#### Given entries ####

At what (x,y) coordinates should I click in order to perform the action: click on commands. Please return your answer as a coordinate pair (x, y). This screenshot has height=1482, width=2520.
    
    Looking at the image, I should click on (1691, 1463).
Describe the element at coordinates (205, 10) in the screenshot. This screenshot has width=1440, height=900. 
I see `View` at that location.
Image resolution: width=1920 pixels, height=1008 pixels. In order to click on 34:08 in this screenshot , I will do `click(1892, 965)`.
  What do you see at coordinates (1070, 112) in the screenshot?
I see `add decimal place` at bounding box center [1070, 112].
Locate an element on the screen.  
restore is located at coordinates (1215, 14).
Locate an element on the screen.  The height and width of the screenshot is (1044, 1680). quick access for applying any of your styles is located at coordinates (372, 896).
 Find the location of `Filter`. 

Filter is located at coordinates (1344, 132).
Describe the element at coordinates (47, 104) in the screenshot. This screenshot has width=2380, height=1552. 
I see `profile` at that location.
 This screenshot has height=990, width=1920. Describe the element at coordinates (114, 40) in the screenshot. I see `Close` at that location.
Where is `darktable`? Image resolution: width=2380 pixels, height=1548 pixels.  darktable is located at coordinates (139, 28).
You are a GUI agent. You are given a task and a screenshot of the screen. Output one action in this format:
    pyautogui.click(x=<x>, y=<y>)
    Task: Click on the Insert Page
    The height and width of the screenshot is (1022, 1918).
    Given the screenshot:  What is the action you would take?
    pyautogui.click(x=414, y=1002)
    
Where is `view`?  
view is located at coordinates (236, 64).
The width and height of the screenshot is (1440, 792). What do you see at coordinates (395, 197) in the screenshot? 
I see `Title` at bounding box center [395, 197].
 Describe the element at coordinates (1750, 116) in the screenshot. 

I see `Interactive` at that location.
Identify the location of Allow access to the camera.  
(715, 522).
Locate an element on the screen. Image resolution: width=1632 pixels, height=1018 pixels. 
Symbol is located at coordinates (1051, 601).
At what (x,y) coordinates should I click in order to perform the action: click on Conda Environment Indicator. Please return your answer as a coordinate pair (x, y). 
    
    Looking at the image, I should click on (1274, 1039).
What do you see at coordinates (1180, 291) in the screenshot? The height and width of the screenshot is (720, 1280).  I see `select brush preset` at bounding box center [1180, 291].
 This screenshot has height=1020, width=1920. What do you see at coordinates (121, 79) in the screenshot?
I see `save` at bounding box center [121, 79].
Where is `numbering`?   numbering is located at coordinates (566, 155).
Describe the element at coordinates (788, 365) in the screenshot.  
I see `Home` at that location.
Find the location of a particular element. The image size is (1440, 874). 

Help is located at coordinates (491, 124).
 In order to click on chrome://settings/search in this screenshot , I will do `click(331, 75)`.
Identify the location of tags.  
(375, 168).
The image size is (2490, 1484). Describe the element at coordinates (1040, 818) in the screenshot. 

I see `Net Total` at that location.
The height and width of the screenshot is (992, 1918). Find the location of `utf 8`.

####

● Set task
Please format the listing above as a numbered list with one line per item, and leave out the blank lines.

● Response
1. At what (x,y) coordinates should I click in order to perform the action: click on commands. Please return your answer as a coordinate pair (x, y). This screenshot has height=1482, width=2520.
2.     Looking at the image, I should click on (1691, 1463).
3. Describe the element at coordinates (205, 10) in the screenshot. This screenshot has width=1440, height=900. 
4. I see `View` at that location.
5. Image resolution: width=1920 pixels, height=1008 pixels. In order to click on 34:08 in this screenshot , I will do `click(1892, 965)`.
6.   What do you see at coordinates (1070, 112) in the screenshot?
7. I see `add decimal place` at bounding box center [1070, 112].
8. Locate an element on the screen.  
9. restore is located at coordinates (1215, 14).
10. Locate an element on the screen.  The height and width of the screenshot is (1044, 1680). quick access for applying any of your styles is located at coordinates (372, 896).
11.  Find the location of `Filter`. 
12. Filter is located at coordinates (1344, 132).
13. Describe the element at coordinates (47, 104) in the screenshot. This screenshot has width=2380, height=1552. 
14. I see `profile` at that location.
15.  This screenshot has height=990, width=1920. Describe the element at coordinates (114, 40) in the screenshot. I see `Close` at that location.
16. Where is `darktable`? Image resolution: width=2380 pixels, height=1548 pixels.  darktable is located at coordinates (139, 28).
17. You are a GUI agent. You are given a task and a screenshot of the screen. Output one action in this format:
18.     pyautogui.click(x=<x>, y=<y>)
19.     Task: Click on the Insert Page
20.     The height and width of the screenshot is (1022, 1918).
21.     Given the screenshot:  What is the action you would take?
22.     pyautogui.click(x=414, y=1002)
23. Where is `view`?  
24. view is located at coordinates (236, 64).
25. The width and height of the screenshot is (1440, 792). What do you see at coordinates (395, 197) in the screenshot? 
26. I see `Title` at bounding box center [395, 197].
27.  Describe the element at coordinates (1750, 116) in the screenshot. 
28. I see `Interactive` at that location.
29. Identify the location of Allow access to the camera.  
30. (715, 522).
31. Locate an element on the screen. Image resolution: width=1632 pixels, height=1018 pixels. 
32. Symbol is located at coordinates (1051, 601).
33. At what (x,y) coordinates should I click in order to perform the action: click on Conda Environment Indicator. Please return your answer as a coordinate pair (x, y). 
34.     Looking at the image, I should click on (1274, 1039).
35. What do you see at coordinates (1180, 291) in the screenshot? The height and width of the screenshot is (720, 1280).  I see `select brush preset` at bounding box center [1180, 291].
36.  This screenshot has height=1020, width=1920. What do you see at coordinates (121, 79) in the screenshot?
37. I see `save` at bounding box center [121, 79].
38. Where is `numbering`?   numbering is located at coordinates (566, 155).
39. Describe the element at coordinates (788, 365) in the screenshot.  
40. I see `Home` at that location.
41. Find the location of a particular element. The image size is (1440, 874). 
42. Help is located at coordinates (491, 124).
43.  In order to click on chrome://settings/search in this screenshot , I will do `click(331, 75)`.
44. Identify the location of tags.  
45. (375, 168).
46. The image size is (2490, 1484). Describe the element at coordinates (1040, 818) in the screenshot. 
47. I see `Net Total` at that location.
48. The height and width of the screenshot is (992, 1918). Find the location of `utf 8`.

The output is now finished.